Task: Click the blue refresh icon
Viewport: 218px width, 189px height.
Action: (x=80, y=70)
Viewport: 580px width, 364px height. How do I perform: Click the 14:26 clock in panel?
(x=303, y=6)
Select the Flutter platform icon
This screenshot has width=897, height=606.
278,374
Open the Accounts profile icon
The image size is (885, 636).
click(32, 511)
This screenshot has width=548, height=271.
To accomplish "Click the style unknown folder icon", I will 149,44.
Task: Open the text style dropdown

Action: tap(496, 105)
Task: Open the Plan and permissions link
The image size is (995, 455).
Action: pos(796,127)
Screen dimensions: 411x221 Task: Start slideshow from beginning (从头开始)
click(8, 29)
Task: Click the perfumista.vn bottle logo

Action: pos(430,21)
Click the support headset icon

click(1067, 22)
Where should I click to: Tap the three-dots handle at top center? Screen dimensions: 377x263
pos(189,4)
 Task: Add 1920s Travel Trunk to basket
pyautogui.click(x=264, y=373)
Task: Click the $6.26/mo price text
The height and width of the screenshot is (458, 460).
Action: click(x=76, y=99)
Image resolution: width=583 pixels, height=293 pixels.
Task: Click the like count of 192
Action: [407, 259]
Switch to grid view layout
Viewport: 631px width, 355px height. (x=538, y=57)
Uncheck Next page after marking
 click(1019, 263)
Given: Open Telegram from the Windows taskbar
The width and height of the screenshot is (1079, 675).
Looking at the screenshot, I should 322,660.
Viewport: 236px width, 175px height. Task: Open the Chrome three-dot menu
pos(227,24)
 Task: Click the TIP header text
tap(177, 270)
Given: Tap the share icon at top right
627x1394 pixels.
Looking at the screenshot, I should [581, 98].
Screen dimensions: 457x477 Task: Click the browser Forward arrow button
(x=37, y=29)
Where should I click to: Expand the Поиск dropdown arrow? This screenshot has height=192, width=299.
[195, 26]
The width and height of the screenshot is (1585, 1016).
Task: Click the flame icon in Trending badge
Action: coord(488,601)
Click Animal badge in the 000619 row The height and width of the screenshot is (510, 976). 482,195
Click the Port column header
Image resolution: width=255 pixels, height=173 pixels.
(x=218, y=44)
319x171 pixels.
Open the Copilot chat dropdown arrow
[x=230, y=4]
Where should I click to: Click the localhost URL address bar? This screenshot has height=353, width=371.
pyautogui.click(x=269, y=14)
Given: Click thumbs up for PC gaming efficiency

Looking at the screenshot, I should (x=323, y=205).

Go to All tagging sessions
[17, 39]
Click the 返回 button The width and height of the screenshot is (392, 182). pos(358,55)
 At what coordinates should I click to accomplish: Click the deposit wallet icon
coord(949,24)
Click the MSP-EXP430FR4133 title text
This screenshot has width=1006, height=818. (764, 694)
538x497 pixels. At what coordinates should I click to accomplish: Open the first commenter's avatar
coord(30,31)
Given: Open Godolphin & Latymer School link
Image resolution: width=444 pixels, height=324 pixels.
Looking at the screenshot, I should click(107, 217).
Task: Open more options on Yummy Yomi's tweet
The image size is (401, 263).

━━━━━━━━━━━━━━━━━━━━━━━━━━━━━━

# [Activity]
Line count for the string "link": tally the lines of the records above that contain it and give only the result.

# [Task output]
2